When you used up all the supplies you got from Uncle Walt.

J-Hawks came by and stole hog meat as they were heading South.
Killed your dogs and chickens while you hid under  the house.
Your homestead is getting too dangerous with no man around.
If things don't improve soon , you will have to move to town.

Maybe  your neighbor Jacob will come courting in the Spring.
And if he is down right serious then  he just might bring a ring.
You just might marry up with him, you know he is a Godly man.
Or let him move in for now and find a preacher when you can.



Part 4

The Civil War was long over , the year was eighteen ninety-four.
The women of the state went on stronger than they had before.
That Indian girl that moved to Texas to be a white man's wife.
Lived to the age of ninety-four and she had a very happy life.
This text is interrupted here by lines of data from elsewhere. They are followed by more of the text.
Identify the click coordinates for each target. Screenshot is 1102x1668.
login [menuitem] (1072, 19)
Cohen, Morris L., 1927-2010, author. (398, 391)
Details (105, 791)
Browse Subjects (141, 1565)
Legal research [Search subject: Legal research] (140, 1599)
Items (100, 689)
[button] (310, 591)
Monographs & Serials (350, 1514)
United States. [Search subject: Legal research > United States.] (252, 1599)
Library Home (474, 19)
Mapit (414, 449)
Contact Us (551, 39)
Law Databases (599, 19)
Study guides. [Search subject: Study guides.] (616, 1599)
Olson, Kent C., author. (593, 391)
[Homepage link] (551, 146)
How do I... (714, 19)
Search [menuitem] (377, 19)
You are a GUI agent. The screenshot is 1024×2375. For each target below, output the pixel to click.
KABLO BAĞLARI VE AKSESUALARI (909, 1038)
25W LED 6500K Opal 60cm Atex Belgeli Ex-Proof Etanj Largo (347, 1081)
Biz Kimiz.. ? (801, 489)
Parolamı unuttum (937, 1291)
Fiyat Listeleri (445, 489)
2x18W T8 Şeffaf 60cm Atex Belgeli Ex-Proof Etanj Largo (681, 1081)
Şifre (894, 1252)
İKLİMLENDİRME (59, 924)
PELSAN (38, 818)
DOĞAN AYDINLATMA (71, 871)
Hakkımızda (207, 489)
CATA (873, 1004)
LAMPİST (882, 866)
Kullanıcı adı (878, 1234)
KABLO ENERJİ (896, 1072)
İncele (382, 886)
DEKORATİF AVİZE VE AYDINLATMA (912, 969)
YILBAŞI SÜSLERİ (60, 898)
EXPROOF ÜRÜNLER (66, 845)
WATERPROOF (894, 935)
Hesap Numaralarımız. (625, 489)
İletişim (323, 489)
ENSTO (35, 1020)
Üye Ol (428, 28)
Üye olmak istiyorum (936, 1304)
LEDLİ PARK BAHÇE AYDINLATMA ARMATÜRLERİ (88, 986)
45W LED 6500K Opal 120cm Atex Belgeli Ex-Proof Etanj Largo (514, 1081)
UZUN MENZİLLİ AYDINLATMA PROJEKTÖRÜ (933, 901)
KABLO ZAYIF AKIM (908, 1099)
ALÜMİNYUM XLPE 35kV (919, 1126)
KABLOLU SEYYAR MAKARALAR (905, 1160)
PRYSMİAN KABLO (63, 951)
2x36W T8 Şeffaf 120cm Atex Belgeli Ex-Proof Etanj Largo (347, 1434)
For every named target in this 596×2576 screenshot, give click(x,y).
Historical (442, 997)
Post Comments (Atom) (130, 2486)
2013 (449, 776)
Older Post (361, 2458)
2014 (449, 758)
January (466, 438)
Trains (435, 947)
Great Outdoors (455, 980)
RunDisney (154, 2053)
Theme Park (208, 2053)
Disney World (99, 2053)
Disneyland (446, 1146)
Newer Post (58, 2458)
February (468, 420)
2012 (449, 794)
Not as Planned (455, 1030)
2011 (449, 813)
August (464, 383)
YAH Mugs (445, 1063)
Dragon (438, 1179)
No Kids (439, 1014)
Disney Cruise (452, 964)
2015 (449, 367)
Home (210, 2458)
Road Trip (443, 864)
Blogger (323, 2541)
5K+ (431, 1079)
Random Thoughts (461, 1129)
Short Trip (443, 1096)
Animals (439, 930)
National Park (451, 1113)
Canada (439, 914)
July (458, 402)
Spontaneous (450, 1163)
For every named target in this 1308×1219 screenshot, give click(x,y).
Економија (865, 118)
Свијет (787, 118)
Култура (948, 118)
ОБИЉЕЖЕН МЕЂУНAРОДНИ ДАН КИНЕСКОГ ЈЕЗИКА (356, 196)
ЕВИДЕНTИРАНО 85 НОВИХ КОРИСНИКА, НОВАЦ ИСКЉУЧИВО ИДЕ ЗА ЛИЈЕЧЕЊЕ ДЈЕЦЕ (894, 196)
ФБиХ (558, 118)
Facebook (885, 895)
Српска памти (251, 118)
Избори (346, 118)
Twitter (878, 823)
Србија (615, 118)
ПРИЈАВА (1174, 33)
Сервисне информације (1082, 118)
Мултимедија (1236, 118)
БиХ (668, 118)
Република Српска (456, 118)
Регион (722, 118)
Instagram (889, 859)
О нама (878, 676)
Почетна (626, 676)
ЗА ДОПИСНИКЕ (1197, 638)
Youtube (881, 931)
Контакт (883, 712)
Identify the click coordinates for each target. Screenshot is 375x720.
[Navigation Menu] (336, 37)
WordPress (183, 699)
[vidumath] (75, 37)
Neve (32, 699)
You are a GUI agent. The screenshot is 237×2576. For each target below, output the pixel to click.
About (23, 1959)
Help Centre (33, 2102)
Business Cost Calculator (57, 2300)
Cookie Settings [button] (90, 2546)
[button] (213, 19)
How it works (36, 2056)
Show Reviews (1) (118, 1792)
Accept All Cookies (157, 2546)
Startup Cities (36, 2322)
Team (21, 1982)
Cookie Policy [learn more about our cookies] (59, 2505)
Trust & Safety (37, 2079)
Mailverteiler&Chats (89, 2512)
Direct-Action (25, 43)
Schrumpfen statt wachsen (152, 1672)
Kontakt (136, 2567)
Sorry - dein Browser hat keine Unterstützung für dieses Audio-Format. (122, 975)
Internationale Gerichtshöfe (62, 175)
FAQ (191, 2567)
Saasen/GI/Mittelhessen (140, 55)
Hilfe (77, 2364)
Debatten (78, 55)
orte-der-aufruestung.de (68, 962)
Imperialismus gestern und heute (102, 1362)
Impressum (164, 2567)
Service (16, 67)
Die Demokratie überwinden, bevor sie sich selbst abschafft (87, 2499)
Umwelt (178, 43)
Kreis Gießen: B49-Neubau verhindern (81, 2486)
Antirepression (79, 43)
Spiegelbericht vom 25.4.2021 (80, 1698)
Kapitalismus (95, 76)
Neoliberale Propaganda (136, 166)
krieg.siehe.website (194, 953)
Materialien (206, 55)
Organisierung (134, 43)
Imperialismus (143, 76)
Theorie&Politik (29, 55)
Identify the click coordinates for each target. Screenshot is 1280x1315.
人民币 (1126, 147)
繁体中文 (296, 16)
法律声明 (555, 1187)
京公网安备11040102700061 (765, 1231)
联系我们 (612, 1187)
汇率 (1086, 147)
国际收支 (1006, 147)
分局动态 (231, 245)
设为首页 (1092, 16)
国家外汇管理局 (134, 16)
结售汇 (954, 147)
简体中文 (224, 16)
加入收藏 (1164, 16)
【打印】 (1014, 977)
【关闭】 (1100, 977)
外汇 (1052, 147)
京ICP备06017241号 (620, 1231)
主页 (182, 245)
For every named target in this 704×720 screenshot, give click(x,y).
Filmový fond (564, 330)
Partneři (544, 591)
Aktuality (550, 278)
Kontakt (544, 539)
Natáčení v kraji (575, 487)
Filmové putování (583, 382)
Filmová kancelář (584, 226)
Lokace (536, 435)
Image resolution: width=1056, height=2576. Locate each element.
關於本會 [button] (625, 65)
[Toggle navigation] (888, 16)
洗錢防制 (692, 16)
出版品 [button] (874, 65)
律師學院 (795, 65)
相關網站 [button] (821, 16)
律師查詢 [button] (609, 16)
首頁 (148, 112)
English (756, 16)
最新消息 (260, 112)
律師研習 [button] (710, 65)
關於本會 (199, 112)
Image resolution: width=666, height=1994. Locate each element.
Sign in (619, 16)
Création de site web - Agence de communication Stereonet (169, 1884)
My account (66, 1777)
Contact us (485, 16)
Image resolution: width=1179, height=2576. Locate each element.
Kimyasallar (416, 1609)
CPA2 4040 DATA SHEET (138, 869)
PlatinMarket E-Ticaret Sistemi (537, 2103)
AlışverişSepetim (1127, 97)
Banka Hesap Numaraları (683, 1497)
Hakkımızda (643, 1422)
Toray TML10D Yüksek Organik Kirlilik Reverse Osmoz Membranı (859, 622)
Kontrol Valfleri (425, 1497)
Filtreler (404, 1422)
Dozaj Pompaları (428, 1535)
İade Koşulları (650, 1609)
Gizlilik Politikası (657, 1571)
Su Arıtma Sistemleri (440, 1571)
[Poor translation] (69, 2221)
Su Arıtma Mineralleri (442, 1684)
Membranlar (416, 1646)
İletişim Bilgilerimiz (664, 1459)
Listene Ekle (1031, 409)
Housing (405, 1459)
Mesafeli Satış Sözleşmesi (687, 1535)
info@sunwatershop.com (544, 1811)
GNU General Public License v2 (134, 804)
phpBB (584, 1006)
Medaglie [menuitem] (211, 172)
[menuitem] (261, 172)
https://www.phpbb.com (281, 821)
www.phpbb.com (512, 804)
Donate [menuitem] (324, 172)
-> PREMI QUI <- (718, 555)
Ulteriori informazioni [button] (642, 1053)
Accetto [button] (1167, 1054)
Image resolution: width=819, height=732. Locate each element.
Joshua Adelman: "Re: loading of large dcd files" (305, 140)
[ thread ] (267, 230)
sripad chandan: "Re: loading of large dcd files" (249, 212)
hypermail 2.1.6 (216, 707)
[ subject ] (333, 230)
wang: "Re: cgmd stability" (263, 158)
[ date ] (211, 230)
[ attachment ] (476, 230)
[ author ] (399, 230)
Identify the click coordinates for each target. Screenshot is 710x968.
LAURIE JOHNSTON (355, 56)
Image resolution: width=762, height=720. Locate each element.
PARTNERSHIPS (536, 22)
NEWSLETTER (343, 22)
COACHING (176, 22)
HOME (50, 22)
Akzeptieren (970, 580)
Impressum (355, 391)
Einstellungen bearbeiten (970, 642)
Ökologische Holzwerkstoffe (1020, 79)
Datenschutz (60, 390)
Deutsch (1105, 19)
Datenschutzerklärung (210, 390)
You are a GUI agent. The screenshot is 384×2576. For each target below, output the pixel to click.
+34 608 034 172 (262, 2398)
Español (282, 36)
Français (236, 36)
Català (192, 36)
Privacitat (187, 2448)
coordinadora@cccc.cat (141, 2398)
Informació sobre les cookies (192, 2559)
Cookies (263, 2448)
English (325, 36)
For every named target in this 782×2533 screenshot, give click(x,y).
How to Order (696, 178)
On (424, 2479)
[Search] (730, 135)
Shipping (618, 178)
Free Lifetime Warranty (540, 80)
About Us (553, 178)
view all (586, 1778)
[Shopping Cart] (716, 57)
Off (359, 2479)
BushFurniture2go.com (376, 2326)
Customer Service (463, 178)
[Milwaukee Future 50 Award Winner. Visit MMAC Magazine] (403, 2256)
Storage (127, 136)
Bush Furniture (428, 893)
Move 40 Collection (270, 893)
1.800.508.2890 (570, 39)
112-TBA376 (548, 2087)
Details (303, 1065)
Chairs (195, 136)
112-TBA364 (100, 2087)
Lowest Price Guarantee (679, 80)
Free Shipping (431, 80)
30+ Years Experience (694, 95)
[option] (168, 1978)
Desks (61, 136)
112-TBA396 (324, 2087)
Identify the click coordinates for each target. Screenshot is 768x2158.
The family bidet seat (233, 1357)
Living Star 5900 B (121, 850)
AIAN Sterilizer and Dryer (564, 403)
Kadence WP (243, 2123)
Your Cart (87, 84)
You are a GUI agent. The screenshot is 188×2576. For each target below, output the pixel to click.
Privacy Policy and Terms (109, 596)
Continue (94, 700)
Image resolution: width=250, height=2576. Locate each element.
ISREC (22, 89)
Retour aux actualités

The young women in Northwest Arkansas made it into Spring.
A neighbor came a courting , he brought a preacher and a ring.
Civil war brought changes somehow the women made it through.
Spite of many hardships they learned just what they could do.

A brave women of color took her first ride on a moving train.
Now days her great -grand daughter flies high in  a Navy plane.
A farmer's wife helps her husband work on their plot of land.
Standing by his side,  her baby on one hip, a rifle in her hand.

There were smarter educated women who moved to Arkansas.
When they arrived they couldn't vote or even practice law.
So there was one jubilant event that we must be sure to note.
Occurred the day the Arkansas women got the right to vote.

We say goodbye to the women who lived in the pages of history.
Mired in this present world our futures still a veil of mystery.
We must find the courage needed to face life's opportunity.
And don't let anyone take from you what you were meant to be.